Let all that I am wait quietly before God, for my hope is in him. ~ Psalm 62:5 (NLT)
Scientists have built the world’s quietest room. It is full of sound absorbing material, and when a person is locked in there, they can hear no sound at all. People who have entered are completely shut off from the world. (You can read more about it here: https://goo.gl/fqAA6B) In fact, staying in the room for more than a few minutes will begin to wreak havoc on your mental abilities. People that have tried to linger in the room report hallucinating (seeing things. Everyone who enters must sit down because they will become dizzy after only a short time. You literally can only hear your bodily functions: heart beating, stomach gurgling, etc. The longest anyone has been able to stand being locked in the room is 45 minutes. It’s too quiet.

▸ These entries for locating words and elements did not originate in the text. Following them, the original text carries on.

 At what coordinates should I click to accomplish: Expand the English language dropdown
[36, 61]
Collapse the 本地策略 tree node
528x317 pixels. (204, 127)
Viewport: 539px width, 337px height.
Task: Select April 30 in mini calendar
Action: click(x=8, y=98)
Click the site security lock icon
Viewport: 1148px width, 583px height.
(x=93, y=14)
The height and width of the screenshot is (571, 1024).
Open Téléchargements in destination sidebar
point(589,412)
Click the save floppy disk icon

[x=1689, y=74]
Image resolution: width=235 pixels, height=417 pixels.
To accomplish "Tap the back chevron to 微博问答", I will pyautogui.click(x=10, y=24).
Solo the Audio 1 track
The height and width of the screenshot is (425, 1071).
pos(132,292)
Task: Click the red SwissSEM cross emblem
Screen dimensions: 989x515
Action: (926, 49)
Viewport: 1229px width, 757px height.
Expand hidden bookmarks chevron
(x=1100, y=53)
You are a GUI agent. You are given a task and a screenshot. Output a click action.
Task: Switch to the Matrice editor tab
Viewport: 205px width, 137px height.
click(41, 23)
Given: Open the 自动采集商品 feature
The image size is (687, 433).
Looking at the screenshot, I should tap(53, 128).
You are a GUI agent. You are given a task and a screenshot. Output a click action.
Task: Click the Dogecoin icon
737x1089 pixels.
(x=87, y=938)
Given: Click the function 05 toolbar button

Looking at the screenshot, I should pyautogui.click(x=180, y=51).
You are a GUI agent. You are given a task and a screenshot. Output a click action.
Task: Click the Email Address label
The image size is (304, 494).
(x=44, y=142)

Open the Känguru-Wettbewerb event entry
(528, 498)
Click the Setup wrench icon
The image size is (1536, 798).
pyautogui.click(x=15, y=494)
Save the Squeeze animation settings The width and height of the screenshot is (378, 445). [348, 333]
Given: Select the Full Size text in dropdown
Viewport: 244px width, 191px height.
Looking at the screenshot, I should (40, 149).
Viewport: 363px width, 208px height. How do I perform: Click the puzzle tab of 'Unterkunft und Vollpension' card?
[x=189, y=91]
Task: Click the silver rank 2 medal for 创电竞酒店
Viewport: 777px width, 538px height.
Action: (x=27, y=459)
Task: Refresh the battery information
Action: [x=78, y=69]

Silence can be downright difficult. We live in a society that is dominated by noise of one type or another. The noise from televisions, radios, phones, gaming systems, vehicles, airplanes, dogs, cats, roosters, the noisy neighbor upstairs, and a million other things, are absorbed by our hearing every day. There is also visual noise that we intake through our phones, tablets, and televisions. Nearly everywhere we turn in this day-and-age is filled with noise. That’s why our verse today can seem so weird, “Let all that I am wait quietly before God, for my hope is in him.” What does this mean?
It means that we must be present with God without distraction. When we are supposed to be praying, are we saying words but thinking of the million other things we should be doing? When we are supposed to be worshiping at church, are we too busy playing on our phones? When we read the Scriptures for devotional time, are we racing through so we can be done, rather than taking it slow and contemplating the amazing truths contained within?
Being present with God on a daily basis – without any distraction – is of utmost importance. King David realized it thousands of years ago. The noise in our lives has only grown louder ever since. We must shut out the noise and be present, without distraction, in the presence of God. In the silence we put our focus on Him. He is who we see. He is who we hear. He is who we feel. He is who we experience.